3. Образовательные учреждения. Университеты и школы, использующие облачные решения для управления учебными материалами и ресурсами, могут использовать VPN для защиты данных студентов и преподавателей, охраны интеллектуальной собственности и предотвращения подтасовки результатов аттестаций и исследований. 

4. Госучреждения. Таким организациям критически важна защита от утечки данных и кибератак. Поскольку VPN позволяет не только шифровать данные, но и самостоятельно записывать активность всех устройств в сети учреждения, это не только хорошо защищает от случайных утечек данных и киберугроз типа «человек посередине» (MITM), но и позволяет в случае инцидентов понять, на каком этапе что-то пошло не так. 
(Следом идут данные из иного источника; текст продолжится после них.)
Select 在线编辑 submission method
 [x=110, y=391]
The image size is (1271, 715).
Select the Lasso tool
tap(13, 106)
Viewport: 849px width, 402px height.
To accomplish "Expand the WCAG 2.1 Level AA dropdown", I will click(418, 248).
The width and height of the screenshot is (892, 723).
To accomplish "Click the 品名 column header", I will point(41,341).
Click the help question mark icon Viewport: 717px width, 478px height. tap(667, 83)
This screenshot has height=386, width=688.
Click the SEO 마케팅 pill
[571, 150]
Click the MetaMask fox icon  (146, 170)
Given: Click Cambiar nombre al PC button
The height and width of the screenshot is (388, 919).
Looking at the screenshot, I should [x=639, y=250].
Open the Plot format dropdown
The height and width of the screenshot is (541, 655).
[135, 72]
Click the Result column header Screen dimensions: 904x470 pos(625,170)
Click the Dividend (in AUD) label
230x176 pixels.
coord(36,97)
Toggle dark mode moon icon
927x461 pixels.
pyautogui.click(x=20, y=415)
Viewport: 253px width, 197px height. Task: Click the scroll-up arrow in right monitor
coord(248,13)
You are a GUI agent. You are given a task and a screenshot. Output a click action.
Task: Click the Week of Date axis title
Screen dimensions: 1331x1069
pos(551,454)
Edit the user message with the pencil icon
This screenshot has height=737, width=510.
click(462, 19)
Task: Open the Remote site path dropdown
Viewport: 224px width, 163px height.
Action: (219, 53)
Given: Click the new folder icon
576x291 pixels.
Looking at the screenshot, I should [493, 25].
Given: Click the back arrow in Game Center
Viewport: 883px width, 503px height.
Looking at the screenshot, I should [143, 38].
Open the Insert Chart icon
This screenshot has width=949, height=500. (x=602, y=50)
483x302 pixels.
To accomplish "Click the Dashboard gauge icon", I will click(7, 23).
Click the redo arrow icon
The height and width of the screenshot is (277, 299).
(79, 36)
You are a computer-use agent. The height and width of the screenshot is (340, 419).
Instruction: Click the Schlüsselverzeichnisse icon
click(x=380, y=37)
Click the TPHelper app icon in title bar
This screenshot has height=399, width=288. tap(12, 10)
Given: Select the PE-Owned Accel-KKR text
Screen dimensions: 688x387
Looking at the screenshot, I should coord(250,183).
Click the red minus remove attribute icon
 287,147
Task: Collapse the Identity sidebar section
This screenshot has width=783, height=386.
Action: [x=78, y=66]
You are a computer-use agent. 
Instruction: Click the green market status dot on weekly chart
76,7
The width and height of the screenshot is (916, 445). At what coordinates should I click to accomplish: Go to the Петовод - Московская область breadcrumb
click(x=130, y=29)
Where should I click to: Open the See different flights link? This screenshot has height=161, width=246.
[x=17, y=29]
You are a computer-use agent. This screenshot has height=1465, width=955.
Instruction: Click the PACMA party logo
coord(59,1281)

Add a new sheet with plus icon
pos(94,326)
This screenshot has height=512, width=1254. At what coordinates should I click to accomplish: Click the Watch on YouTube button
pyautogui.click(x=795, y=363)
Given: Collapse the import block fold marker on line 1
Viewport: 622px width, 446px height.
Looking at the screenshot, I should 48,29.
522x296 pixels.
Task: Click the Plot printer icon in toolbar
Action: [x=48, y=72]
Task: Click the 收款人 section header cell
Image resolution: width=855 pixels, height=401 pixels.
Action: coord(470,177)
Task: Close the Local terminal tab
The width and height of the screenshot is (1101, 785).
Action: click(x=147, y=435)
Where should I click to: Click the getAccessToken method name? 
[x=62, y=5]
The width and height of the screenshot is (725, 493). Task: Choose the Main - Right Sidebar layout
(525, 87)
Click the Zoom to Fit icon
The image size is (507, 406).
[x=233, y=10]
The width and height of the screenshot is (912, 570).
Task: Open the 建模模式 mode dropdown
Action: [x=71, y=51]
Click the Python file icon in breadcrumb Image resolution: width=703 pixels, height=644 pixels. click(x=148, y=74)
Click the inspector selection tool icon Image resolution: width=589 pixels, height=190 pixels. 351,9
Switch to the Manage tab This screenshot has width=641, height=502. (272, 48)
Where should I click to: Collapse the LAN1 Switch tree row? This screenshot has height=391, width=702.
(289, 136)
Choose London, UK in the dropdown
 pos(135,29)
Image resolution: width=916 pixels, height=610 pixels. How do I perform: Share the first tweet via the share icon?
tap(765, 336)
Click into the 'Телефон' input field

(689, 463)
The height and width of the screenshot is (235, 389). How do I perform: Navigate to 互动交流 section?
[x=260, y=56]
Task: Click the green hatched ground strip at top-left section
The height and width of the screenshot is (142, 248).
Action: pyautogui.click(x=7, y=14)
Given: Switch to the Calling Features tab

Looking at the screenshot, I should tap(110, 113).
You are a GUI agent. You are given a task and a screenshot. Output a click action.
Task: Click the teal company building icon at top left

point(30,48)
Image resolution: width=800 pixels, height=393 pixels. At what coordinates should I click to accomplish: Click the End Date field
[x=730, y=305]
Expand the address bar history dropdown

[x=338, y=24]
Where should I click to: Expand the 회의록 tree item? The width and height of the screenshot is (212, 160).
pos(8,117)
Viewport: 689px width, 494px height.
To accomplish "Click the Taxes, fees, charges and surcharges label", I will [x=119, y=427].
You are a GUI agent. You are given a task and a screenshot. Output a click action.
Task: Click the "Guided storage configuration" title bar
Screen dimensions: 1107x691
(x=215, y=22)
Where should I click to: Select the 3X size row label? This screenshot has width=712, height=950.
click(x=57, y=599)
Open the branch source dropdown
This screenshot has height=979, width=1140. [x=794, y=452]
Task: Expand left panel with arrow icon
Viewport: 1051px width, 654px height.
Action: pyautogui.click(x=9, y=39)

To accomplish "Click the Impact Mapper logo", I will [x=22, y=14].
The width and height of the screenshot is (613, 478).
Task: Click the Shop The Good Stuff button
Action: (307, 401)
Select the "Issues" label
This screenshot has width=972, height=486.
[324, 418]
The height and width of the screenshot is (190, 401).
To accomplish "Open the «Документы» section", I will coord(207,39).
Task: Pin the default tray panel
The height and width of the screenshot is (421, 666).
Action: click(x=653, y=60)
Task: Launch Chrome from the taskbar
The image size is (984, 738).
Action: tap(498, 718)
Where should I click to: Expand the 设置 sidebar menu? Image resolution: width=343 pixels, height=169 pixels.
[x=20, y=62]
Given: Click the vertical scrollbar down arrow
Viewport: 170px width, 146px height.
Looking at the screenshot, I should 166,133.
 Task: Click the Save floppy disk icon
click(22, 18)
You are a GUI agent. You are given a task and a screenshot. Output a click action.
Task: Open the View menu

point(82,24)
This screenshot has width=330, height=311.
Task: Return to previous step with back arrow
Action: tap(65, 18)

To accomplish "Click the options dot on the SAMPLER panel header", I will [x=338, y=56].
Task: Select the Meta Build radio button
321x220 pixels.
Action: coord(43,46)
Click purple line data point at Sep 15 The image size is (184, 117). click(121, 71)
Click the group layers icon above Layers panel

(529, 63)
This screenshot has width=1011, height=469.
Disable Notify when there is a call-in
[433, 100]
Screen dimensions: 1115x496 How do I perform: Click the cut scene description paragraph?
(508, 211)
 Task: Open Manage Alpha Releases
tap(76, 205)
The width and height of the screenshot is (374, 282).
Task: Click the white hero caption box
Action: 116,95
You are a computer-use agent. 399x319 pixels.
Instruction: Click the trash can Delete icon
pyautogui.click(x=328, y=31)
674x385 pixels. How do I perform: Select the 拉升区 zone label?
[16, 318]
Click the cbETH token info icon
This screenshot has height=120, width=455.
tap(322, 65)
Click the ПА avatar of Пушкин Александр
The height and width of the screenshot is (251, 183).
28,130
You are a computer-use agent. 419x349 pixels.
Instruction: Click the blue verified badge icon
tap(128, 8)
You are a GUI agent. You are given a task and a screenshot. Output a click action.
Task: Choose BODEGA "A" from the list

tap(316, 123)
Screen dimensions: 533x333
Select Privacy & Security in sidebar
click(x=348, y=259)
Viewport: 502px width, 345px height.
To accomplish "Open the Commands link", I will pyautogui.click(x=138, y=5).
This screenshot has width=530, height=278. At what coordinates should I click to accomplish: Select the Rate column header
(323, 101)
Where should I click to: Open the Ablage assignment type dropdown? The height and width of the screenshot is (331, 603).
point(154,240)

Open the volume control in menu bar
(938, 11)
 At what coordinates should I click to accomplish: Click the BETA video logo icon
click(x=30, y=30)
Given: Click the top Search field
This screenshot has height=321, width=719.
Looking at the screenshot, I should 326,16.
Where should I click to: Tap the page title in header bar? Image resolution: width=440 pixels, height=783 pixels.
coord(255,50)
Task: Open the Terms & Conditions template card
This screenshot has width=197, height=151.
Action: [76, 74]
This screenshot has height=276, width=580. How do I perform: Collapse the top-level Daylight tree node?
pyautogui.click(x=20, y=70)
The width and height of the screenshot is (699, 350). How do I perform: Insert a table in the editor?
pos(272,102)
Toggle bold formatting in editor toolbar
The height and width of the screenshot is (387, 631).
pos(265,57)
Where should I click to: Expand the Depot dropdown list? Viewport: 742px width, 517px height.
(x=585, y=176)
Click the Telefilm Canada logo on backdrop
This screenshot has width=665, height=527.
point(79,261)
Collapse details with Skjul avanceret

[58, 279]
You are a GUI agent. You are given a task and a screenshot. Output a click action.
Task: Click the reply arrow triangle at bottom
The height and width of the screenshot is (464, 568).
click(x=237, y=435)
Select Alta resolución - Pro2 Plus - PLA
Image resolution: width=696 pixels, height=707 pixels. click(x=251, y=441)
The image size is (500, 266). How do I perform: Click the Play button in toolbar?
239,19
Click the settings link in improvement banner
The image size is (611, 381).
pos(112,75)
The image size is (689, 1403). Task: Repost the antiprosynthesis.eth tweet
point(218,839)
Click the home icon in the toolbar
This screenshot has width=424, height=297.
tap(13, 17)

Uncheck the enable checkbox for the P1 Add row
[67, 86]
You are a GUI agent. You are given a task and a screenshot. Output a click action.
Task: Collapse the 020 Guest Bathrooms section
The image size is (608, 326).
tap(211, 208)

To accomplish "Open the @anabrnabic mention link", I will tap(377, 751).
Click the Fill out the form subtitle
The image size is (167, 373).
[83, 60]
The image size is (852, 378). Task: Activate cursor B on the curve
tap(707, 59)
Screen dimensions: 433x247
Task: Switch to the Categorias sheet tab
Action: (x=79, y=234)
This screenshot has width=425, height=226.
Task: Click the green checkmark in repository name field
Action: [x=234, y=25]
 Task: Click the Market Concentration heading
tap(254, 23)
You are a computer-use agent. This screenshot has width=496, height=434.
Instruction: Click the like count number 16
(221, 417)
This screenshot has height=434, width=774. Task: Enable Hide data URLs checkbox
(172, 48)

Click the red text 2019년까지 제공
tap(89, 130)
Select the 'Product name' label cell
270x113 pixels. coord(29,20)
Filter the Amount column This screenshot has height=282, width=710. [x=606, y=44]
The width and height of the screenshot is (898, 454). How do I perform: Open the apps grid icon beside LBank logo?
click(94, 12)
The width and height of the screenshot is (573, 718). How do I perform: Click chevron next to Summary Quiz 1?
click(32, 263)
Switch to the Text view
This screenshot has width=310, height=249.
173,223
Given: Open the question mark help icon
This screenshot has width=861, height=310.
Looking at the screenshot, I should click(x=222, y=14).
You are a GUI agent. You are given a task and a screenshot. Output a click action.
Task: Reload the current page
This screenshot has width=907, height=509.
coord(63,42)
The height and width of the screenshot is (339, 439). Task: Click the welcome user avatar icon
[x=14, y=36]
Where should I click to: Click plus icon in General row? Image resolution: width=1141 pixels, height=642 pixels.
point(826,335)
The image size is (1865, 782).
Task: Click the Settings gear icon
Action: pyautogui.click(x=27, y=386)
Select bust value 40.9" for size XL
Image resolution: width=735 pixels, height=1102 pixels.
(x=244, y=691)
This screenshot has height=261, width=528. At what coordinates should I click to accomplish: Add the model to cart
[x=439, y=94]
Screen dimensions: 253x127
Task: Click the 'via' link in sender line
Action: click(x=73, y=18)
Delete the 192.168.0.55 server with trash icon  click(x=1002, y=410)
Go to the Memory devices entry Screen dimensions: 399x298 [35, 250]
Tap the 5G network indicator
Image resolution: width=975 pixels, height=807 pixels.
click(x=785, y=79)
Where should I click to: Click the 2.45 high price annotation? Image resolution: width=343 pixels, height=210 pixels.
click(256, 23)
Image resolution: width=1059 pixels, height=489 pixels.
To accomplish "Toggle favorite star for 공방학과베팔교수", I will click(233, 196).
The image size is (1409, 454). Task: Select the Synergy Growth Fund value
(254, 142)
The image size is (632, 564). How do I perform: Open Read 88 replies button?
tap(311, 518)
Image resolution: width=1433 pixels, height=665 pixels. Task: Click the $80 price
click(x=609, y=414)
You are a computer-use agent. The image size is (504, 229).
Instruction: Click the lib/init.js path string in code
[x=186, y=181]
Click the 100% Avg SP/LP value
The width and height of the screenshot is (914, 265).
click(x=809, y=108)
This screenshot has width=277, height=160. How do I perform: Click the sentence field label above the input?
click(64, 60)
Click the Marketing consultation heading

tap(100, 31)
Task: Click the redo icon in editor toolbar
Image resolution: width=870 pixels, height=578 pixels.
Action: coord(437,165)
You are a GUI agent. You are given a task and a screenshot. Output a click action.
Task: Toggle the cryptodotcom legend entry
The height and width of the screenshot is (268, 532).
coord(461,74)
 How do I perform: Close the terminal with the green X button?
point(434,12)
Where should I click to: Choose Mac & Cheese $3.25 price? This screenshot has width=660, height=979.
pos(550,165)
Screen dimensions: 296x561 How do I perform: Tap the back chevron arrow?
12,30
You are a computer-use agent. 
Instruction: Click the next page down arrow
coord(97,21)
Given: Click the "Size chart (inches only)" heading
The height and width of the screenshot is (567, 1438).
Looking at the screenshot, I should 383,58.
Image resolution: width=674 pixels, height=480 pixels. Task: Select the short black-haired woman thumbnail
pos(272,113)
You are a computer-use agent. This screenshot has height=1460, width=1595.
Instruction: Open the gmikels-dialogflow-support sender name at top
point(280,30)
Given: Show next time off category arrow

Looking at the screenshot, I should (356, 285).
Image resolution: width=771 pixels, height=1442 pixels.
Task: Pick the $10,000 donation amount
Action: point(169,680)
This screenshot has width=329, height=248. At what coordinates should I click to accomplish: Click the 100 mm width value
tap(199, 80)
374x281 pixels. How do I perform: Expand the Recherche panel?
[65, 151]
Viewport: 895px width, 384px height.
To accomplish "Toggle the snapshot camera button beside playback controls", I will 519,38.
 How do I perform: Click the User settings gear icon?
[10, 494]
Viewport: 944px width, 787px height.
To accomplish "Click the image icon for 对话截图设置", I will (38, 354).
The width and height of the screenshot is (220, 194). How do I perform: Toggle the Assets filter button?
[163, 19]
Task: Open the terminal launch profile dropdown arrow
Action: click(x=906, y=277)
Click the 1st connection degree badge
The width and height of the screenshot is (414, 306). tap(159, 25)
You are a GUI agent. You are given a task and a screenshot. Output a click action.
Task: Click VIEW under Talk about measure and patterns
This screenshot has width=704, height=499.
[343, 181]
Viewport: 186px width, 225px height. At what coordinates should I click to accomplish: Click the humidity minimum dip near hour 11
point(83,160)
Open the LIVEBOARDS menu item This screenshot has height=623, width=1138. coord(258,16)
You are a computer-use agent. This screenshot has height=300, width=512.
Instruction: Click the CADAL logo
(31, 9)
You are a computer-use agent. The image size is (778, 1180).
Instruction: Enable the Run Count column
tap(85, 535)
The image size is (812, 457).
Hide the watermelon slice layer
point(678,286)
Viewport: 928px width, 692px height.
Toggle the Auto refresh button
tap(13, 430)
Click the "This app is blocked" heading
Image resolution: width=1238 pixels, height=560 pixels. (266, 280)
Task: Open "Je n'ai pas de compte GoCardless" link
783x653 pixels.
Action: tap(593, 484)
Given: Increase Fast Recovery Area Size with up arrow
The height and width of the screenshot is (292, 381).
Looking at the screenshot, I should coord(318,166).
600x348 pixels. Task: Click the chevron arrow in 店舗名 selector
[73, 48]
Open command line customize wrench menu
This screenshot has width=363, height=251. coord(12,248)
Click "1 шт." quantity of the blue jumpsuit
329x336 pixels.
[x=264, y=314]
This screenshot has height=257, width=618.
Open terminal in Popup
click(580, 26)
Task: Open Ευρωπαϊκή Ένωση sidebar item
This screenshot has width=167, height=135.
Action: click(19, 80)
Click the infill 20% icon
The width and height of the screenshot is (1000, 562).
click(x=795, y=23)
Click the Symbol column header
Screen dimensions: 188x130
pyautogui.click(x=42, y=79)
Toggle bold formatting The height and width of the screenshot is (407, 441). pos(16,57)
Так как же наладить VPN-соединение в облаке, которым будете управлять вы, а не кто-то другой? Можем рассказать, как это происходит на платформе Cloud.ru Evolution: с помощью виртуальной машины в этом облаке можно настроить защищенный и зашифрованный канал связи, используя сервис strongSwan. Для этого: 

1. Зарегистрируйтесь в личном кабинете или войдите под своей учетной записью. 

2. Перейдите в раздел «Evolution».

3. Нажмите иконку меню, перейдите в раздел Маркетплейс и выберите сервис strongSwan. 

4. Нажмите «Создать ВМ» и настройте образ: подробную информацию по настройке можно найти в документации сервиса. 

5. Далее вы можете подключиться к виртуальной машине через виртуальную консоль или по SSH.

Подытожим: VPN обеспечивает зашифрованное соединение с интернетом, чтобы комфортно и безопасно работать, удаленно подключаться к виртуальным ПК и пользоваться ресурсами ЦОД. Однако виртуальная частная сеть не защищает от кражи ключей шифрования, фишинговых атак или незаконных сайтов. Если вам нужна абсолютная безопасность ваших ресурсов в облаке, рекомендуем не только пользоваться VPN-соединением для передачи важных данных внутри корпоративных сетей, но и обратить внимание на дополнительные сервисы защиты, которые помогут защитить ваши цифровые активы.

*Описанный сервис Cloud.ru не является средством обхода блокировок РКН и не позволяет получить доступ к запрещенным ресурсам. Мы рекомендуем выбирать решения, которые обеспечивают безопасность без нарушения законов.